Tutti mimano numeri che polarizzano l’attenzione e spesso distolgono dalla musica e, talvolta, anche dal canto. Non si coglie l’aspetto allegorico di metamorfosi alchemica che la vicenda propone, nella quale tre personaggi si evolvono gradatamente da uno stadio all’altro: Adina, dall’indifferenza della civettuola arriva all’amore consapevole; Nemorino dalla sfiducia in se stesso, perché povero ed illetterato, evolve nella sua autostima, di uomo onesto e costante negli affetti; Belcore, da spaccone chiassoso e focoso evolve in fuoco di paglia che presto si esaurisce. Dulcamara, è l’unico personaggio che non subisce metamorfosi nello svolgersi della vicenda, da ciarlatano imbonitore si presenta e tale rimane fino alla fine.

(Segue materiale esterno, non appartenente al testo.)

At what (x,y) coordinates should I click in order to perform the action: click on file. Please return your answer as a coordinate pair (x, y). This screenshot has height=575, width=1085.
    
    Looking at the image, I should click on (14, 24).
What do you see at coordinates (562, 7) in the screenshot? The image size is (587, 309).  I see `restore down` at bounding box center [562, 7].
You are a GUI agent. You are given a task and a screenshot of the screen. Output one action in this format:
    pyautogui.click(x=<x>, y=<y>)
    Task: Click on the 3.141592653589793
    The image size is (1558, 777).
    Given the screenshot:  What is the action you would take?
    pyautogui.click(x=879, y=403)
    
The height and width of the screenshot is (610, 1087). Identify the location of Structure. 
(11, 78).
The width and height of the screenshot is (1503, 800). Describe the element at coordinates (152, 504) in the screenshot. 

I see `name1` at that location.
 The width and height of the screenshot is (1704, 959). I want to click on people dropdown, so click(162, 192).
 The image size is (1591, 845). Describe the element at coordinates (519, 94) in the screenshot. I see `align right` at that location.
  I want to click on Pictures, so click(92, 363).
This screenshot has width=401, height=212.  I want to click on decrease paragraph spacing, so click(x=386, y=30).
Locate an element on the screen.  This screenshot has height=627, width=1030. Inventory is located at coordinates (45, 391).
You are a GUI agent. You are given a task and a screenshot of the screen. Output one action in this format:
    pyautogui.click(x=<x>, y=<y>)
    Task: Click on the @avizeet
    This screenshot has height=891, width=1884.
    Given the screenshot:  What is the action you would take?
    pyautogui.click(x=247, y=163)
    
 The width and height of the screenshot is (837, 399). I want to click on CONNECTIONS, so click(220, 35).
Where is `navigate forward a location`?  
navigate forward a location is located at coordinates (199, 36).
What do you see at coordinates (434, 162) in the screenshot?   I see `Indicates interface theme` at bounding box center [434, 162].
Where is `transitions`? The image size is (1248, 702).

Le scene di Juan Guillermo Nova, prevedono un rialzo a metà palco dove avviene il grosso della movimentazione scenica e coreografica, compresa una grossa vettura decappottabile a bordo della quale fa il suo ingresso spettacolare il dottor Dulcamara. Presenti anche gli immancabili arredi a base di toro meccanico, pompa di benzina, cartelloni pubblicitari. Costumi in pieno stile country di Luca Dall’Alpi. Le luci, sempre ben congegnate, dell’ottimo Paolo Mazzon. Verrebbe voglia di definire il tutto una “americanata”, ed invece lo spettacolo nel suo complesso offre una sua godibilià che a prima vista non gli daresti. Riesce a farsi accettare per quel che è, pur con tutti i distinguo cui abbiamo accennato.
L’aspetto musicale ha visto la massiccia presenza del coro, ottimamente preparato da Matteo Valbusa, e l’orchestra diretta da Ola Rudner.
Laura Giordano, soprano palermitano, offre una performance canora con voce fluida e vellutata ed una presenza scenica spigliata, rendendo una Adina sensuale, civetta ma non ochetta.
Francesco Demuro, tenore sardo, seppure costretto nel suo goffo costume da pollo ha dato vita ad un Nemorino credibile e dignitoso, con una voce possente e sempre ben modulata. L’aria di “Una furtiva lacrima” provoca piogge di applausi, prolungati e convinti; ma nessuna richiesta di bis è arrivata, come alla prima è avvenuto.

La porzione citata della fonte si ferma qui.